Give the number of lines in the entries below that hold "blue", with no accompanying words.

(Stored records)

╔══

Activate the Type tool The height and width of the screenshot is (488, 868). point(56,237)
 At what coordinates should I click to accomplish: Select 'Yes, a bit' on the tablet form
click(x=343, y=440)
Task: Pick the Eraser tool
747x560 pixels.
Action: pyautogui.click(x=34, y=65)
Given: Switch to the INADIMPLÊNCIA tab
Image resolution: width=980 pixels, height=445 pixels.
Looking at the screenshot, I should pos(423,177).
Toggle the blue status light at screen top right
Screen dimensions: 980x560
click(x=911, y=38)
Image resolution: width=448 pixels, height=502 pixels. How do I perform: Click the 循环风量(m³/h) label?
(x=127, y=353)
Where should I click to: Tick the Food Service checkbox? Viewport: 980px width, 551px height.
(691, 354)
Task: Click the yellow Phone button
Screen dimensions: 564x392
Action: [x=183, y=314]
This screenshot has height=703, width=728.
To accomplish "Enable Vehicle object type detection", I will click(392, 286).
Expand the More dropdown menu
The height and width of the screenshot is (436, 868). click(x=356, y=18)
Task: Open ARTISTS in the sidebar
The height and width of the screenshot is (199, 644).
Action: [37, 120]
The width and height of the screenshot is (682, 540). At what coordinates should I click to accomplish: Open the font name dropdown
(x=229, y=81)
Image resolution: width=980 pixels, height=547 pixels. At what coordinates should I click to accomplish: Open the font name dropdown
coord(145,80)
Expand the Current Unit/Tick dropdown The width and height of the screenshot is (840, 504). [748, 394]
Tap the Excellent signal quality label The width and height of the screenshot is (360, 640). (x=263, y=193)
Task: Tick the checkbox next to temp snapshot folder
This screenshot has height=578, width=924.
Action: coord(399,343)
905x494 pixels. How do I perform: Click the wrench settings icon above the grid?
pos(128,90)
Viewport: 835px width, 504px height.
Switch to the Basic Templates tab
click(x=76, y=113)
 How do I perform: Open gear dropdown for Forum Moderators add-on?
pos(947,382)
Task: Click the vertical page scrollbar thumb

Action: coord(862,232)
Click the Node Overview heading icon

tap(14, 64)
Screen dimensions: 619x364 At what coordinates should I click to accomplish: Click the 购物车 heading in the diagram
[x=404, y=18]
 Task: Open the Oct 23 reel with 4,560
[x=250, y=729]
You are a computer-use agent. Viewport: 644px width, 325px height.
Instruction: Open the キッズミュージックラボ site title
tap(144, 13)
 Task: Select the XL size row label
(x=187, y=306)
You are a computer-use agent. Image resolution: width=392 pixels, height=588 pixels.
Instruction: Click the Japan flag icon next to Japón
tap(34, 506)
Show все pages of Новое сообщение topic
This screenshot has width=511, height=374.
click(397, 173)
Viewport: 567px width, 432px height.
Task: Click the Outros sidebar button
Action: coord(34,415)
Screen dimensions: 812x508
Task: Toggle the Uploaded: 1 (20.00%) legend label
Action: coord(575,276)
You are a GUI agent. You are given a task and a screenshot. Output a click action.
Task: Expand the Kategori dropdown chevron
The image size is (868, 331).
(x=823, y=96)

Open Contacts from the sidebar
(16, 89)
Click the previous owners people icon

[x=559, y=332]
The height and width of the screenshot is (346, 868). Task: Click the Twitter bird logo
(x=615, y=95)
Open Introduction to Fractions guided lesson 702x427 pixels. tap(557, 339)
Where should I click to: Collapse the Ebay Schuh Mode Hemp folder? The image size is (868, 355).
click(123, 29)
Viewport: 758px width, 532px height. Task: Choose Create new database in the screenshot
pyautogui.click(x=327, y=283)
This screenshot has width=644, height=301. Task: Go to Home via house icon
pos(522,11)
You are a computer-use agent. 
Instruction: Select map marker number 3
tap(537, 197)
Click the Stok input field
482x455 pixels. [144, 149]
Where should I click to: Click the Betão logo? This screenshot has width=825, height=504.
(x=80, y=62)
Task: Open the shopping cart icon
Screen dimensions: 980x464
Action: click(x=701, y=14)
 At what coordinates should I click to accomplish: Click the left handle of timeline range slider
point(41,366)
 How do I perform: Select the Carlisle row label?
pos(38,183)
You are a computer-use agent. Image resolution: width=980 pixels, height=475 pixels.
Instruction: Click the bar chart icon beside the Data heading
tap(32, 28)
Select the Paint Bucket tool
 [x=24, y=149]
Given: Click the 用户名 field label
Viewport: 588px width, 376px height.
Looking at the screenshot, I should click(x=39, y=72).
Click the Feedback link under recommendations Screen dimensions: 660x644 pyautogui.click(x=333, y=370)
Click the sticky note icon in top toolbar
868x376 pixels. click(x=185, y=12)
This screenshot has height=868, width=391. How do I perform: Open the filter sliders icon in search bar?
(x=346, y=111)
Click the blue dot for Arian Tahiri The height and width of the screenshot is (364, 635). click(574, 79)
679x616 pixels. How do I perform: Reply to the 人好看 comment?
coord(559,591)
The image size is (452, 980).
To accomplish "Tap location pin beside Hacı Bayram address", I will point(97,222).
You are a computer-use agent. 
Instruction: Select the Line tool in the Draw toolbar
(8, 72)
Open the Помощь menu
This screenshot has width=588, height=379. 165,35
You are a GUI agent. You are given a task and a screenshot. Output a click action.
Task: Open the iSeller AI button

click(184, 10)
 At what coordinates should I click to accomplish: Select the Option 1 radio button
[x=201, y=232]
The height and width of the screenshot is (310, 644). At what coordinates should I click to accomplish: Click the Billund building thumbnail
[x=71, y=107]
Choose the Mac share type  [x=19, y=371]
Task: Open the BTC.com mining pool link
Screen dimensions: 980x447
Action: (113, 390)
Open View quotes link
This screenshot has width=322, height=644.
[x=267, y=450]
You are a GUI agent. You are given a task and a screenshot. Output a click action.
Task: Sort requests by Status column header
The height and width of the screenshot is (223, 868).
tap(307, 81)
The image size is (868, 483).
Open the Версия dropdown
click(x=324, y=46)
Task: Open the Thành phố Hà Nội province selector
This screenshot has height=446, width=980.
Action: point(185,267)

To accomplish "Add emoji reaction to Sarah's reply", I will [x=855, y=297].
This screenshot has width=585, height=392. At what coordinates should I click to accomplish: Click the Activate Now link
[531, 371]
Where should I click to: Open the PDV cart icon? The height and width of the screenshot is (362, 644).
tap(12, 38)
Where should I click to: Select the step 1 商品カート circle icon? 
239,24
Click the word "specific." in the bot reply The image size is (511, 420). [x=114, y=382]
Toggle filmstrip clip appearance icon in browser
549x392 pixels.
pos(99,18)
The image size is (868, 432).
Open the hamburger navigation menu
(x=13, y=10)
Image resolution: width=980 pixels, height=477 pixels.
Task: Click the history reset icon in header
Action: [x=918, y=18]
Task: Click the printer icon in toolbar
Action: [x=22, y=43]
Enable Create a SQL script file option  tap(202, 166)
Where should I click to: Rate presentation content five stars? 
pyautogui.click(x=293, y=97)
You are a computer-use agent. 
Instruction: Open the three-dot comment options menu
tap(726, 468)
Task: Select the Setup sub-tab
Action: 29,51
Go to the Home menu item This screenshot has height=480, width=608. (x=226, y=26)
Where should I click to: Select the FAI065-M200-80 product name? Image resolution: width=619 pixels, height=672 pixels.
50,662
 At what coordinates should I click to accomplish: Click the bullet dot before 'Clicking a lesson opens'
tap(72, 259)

╚══

Answer box ::
2